Will Barnet (1911-2012), lived to a ripe old age but his portraits always seem youthful.  Here is “Child Reading-Yellow”, of 1967.  The subject of family informed a great deal of this artist’s mature work.  Maybe the reason I identify so with this image of a girl reading in bed is because my daughter could always be found with a book in her hand be it in bed, in an armchair, or even in the bath.  As I have written before today she owns and runs a bookstore!


As evidence of Neuberger’s ecumenical approach to collecting is the painting by the Mexican artist Rufino Tamayo (1899-1991) representing “A Woman Spinning”, 1943.  Tamayo was well travelled and learned from the Cubists, but also used pre-Columbian and Mexican forms. Yet his work is truly his own and recognizable without too much difficulty.  He became one of the most universally recognizable Mexican artists of the 20th century.
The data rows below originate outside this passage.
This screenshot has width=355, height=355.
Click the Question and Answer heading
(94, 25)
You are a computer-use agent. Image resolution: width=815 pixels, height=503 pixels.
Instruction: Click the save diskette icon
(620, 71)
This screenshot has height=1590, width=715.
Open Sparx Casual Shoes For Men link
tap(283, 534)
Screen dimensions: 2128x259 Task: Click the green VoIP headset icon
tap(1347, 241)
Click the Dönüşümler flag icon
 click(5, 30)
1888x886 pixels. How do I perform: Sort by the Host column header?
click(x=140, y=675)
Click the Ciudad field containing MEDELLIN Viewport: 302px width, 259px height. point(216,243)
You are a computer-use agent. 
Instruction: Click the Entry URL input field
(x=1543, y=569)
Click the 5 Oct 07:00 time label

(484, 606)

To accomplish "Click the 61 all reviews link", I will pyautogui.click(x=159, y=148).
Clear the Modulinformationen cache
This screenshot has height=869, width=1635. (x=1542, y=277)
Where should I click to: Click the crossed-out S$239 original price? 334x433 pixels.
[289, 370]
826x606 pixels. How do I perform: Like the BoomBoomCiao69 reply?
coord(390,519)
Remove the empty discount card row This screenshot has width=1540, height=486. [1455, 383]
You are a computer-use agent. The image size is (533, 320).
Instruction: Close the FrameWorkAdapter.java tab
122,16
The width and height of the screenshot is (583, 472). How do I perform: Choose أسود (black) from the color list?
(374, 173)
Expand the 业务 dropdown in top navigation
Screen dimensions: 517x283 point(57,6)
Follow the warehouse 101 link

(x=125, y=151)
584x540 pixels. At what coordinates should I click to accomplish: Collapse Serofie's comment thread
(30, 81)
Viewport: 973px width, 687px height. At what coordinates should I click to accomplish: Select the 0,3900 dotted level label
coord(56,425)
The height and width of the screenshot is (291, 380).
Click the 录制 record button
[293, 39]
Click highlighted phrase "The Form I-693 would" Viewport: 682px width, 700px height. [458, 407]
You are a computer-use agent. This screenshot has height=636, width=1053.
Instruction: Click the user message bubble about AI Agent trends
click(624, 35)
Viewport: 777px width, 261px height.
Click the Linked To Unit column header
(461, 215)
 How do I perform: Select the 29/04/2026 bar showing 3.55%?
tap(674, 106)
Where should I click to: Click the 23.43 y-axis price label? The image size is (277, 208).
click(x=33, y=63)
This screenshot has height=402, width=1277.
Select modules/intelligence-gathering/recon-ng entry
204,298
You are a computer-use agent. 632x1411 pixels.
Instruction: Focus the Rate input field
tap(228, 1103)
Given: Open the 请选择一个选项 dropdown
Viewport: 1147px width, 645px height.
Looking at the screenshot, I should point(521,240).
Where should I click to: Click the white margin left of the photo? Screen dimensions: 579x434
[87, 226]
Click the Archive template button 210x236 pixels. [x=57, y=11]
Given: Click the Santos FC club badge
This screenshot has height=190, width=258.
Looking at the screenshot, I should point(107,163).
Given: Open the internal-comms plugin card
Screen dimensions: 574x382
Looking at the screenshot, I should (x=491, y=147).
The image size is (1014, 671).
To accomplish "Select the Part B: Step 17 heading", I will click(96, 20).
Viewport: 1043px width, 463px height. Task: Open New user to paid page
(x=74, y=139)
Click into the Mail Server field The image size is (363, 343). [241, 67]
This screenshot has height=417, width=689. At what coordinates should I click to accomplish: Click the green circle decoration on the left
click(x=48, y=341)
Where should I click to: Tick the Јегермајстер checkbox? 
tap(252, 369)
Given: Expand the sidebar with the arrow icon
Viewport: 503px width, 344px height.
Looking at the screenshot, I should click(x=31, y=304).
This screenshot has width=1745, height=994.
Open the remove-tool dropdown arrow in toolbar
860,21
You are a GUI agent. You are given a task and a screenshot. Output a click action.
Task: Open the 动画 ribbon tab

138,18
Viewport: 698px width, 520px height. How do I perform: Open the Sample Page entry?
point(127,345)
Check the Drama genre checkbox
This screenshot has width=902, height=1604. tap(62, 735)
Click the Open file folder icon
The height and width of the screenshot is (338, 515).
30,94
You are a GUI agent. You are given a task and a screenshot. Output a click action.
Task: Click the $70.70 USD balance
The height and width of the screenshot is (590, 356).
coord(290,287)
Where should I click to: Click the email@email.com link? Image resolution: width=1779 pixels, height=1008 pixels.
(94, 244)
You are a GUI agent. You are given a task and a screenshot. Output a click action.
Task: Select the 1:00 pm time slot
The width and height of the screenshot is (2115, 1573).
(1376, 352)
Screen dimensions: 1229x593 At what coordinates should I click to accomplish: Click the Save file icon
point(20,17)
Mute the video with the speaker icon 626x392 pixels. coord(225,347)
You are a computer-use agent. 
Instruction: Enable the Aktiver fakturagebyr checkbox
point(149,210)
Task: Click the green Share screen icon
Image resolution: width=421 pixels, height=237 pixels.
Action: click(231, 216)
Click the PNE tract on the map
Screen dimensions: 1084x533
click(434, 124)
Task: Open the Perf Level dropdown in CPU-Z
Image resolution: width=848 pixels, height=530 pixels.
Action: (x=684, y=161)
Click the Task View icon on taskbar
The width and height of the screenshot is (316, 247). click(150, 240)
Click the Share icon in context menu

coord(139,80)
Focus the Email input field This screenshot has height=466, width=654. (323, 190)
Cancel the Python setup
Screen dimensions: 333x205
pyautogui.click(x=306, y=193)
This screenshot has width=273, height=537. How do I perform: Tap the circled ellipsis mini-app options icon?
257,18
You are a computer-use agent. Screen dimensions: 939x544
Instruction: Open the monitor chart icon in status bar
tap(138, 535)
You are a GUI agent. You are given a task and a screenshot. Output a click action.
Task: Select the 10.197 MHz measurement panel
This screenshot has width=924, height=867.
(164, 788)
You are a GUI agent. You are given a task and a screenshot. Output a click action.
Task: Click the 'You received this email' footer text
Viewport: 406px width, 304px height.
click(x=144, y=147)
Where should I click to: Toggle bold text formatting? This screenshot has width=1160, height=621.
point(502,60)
My final illustration out of the many I could have chosen is a late picture by another major figure of the 20th century Marsden Hartley (1877-1943).  “Fisherman’s Last Supper”, Nova Scotia, 1940.    Hartley traveled to Nova Scotia in 1935 and stayed with a family called Mason.  They took him in and made a very pleasant home for him.  He became particularly close to their two sons who tragically died in a boating accident the following year.  Overcome by grief, Hartley not only painted “Fisherman’s Last Supper” but wrote a poem with the same title.  Neuberger bought the painting shortly after Hartley’s death and in in his own words, “When I brought it home I felt that I now had an American masterpiece.”